The tightrope tension maintained throughout the film’s lean 112 minutes was unfortunately mirrored behind the camera. Eastwood and Siegel jockeyed for production credits, with Eastwood agreeing to star provided the picture was released by his production company Malpaso. Siegel balked and purchased the rights to the property for $100,000, intending to bring the film out as a Don Siegel production. A compromise was reached with Escape From Alcatraz released as a Malpaso-Siegel production, but the damage was done. Siegel and Eastwood never worked together again. Perhaps it was simply time for the friends to go their own ways, but Siegel’s lasting influence on Eastwood’s directing style can be seen in the latter’s subsequent films. The restraint and humanity that permeates Escape From Alcatraz was here to stay. When Eastwood returned to comedy in his next picture as director, Bronco Billy, he shunned the broad humor of Every Which Way but Loose for a sympathetic character study of a down on his heels wild west show proprietor. The moody atmosphere of Escape From Alcatraz also carried over to Eastwood’s next action film, Firefox, a high-tech espionage thriller, far more plausible that The Gauntlet.
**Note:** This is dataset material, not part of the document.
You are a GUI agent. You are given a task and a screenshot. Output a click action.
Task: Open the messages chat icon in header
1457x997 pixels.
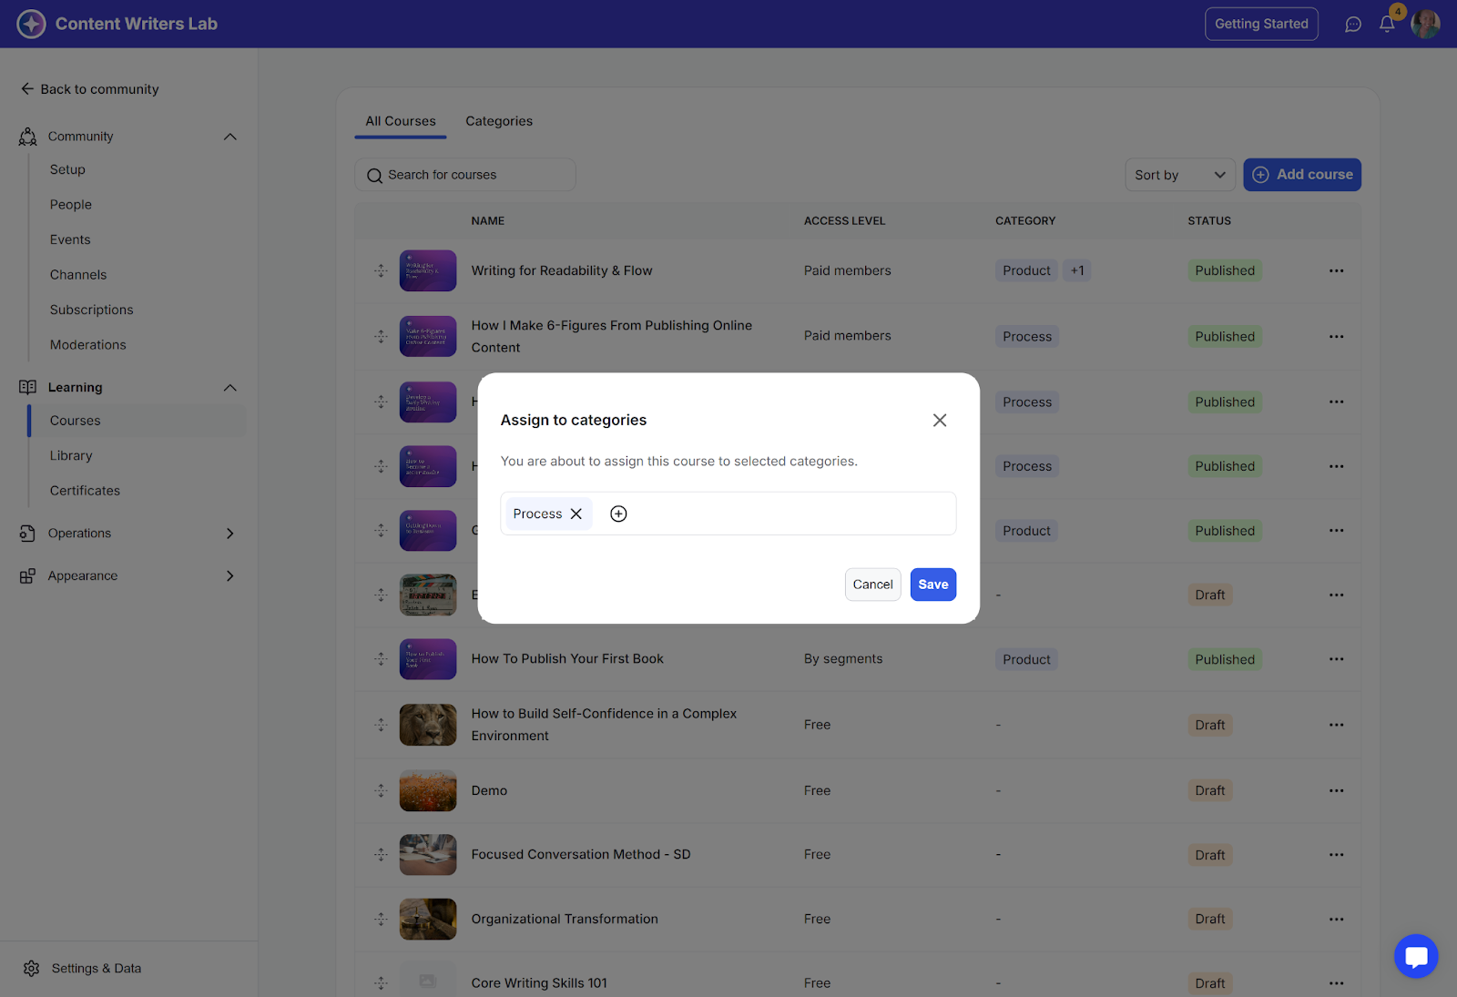(x=1353, y=25)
The rift between Eastwood and Siegel never healed, and Siegel died at age 78 in 1991. In 1992, Eastwood helmed his Academy Award-winning elegy to the Old West, Unforgiven, dedicating it “to Sergio and Don,” an acknowledgement of the influence Sergio Leone and Siegel had on his career. Though Unforgiven bears a surface resemblance to Leone’s Dollars trilogy - A Fistful of Dollars, For a Few Dollars More and The Good, the Bad and the Ugly - that put Eastwood on the map as a box office draw, Unforgiven plays more like a Siegel picture, particularly in the spare, uncluttered and brutal staging of the climactic gunfight, where Eastwood’s reformed killer William Munny reverts to his base instincts, noting that he’s “always been lucky in the order” of the slaughter.

In 1979, Eastwood’s acclaimed capstone to the westerns that made his name was still more than a decade away, but the course that led him there had been set by his final collaboration with Siegel. Much like Escape From Alcatraz, Eastwood’s career pivot wasn’t a breakout of epic proportions. Rather it was a thoughtful course correction carried out with cool craftsmanship and quiet determination.